• [ABOUT THIS EXERCISE]: Only one stretch of the data below is wanted: the lines starting at the one with "This screenshot has" and ending at the one with "Click the green", both included, given again exactly.

• [STORED DATA]:
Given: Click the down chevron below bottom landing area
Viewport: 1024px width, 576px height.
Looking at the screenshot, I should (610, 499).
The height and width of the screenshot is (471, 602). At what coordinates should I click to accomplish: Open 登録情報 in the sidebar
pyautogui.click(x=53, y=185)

---

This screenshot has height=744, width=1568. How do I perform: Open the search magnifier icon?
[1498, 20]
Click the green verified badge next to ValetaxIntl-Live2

• [RESULT OF THE EXERCISE]:
This screenshot has height=744, width=1568. How do I perform: Open the search magnifier icon?
[1498, 20]
Click the green verified badge next to ValetaxIntl-Live2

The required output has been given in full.